TASK BRIEF: Within the entries below, count the lines that hold the string "computer" and give only that number.

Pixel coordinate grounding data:
__________________________________________________

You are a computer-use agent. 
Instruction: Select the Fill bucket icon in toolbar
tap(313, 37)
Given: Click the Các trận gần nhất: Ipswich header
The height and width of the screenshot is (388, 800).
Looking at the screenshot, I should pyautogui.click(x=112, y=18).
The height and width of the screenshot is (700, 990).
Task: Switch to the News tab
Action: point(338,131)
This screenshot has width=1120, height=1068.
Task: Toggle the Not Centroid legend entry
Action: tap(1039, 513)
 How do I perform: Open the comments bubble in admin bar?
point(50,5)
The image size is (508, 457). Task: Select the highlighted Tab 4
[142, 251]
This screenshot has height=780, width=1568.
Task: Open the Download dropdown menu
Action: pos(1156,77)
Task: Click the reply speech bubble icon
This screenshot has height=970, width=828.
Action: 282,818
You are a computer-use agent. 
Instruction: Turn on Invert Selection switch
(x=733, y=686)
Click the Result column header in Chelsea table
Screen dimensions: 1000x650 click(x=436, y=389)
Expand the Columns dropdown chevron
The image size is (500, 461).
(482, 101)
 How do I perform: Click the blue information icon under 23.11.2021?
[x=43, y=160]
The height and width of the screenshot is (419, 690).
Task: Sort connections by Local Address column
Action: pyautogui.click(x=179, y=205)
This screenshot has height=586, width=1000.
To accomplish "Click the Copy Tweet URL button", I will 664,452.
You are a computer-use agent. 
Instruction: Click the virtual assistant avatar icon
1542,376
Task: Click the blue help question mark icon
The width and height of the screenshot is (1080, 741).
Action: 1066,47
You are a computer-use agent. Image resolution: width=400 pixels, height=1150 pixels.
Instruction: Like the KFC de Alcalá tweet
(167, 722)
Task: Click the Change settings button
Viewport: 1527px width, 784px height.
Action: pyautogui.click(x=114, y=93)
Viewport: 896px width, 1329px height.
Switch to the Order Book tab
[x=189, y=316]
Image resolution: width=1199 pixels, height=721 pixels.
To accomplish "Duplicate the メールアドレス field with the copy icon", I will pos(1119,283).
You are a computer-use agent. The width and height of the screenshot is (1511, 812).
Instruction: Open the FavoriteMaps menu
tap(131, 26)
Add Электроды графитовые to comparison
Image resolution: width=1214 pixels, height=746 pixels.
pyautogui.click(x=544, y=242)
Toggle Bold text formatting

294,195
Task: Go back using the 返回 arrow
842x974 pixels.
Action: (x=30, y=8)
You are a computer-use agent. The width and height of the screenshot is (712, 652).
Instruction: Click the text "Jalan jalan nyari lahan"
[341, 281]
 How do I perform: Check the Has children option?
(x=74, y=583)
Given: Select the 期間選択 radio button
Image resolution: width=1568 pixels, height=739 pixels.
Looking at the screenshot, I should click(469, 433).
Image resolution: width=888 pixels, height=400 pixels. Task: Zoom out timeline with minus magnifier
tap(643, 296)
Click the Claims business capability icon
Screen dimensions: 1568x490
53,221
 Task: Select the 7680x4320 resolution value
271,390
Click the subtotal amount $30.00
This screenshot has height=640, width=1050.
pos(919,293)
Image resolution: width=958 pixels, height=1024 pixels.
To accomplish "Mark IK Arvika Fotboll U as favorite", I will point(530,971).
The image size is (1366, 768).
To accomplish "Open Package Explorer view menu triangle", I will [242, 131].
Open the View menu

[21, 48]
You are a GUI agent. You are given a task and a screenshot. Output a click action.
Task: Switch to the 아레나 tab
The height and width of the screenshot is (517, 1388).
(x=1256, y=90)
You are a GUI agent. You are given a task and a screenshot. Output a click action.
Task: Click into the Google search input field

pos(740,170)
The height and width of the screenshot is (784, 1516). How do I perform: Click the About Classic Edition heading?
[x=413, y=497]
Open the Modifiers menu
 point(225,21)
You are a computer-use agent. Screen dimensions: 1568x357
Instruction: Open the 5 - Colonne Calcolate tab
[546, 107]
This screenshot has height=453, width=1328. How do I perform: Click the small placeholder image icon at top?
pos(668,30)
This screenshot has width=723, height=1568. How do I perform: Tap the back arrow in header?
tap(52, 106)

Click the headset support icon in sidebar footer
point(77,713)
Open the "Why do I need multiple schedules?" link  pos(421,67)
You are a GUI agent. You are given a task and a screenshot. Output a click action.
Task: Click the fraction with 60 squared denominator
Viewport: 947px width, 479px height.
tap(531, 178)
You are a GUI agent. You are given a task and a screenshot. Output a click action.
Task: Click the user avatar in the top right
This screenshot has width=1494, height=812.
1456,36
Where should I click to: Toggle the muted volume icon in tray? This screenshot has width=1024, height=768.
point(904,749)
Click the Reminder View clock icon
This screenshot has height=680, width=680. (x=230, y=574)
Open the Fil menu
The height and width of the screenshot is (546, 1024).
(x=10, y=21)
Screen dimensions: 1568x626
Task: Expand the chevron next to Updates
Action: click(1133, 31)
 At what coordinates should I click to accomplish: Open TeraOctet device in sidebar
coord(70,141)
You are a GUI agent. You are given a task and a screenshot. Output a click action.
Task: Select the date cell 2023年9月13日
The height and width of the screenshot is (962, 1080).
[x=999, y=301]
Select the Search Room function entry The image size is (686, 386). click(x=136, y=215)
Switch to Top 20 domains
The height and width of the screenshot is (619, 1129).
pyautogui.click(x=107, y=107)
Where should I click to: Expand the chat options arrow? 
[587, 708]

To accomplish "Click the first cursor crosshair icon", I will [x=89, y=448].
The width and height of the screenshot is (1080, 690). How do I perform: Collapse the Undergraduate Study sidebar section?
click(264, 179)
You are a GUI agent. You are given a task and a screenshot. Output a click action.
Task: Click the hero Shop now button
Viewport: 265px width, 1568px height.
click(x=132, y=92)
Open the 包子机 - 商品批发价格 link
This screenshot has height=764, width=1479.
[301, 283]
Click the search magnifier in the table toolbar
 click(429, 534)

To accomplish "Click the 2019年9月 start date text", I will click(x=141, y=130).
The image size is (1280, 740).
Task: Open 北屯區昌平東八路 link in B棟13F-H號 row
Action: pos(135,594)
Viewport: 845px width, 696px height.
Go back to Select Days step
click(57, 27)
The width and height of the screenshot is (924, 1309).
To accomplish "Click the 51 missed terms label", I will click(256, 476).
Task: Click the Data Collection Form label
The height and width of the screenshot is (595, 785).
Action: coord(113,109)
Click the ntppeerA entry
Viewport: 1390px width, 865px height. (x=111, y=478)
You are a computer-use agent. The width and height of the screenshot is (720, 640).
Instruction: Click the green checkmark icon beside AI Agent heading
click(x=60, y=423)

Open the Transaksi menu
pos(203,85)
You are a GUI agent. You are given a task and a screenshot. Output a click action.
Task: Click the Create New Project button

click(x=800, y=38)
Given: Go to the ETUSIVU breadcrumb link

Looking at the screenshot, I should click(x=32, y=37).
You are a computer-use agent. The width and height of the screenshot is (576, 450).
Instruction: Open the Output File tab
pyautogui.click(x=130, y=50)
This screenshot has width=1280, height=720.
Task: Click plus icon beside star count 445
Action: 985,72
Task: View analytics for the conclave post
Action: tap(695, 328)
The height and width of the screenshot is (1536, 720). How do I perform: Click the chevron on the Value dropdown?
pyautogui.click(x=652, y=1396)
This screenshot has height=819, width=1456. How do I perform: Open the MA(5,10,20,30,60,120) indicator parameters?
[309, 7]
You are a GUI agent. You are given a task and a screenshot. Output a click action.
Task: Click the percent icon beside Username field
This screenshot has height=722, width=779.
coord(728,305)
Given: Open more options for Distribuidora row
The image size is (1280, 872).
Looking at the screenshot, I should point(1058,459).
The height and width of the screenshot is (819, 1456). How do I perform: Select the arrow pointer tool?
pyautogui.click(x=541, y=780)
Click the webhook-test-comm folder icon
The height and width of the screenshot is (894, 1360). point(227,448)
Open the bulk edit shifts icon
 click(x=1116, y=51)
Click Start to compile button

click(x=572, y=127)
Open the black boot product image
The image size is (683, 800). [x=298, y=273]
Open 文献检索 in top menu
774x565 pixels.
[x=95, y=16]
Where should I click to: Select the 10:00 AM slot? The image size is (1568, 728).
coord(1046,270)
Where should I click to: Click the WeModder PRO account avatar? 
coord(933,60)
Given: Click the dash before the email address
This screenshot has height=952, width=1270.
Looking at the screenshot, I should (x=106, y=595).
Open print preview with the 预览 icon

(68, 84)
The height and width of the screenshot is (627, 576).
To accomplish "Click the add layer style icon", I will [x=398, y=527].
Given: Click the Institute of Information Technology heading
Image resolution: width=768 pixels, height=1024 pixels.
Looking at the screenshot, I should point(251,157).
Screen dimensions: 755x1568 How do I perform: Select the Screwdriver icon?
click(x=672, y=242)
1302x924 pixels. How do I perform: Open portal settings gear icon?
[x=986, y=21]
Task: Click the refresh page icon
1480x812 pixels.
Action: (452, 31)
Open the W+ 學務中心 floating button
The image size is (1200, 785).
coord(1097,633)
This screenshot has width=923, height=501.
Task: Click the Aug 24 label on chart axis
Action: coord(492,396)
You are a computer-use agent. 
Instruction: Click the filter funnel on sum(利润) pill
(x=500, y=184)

__________________________________________________

RESPONSE: 10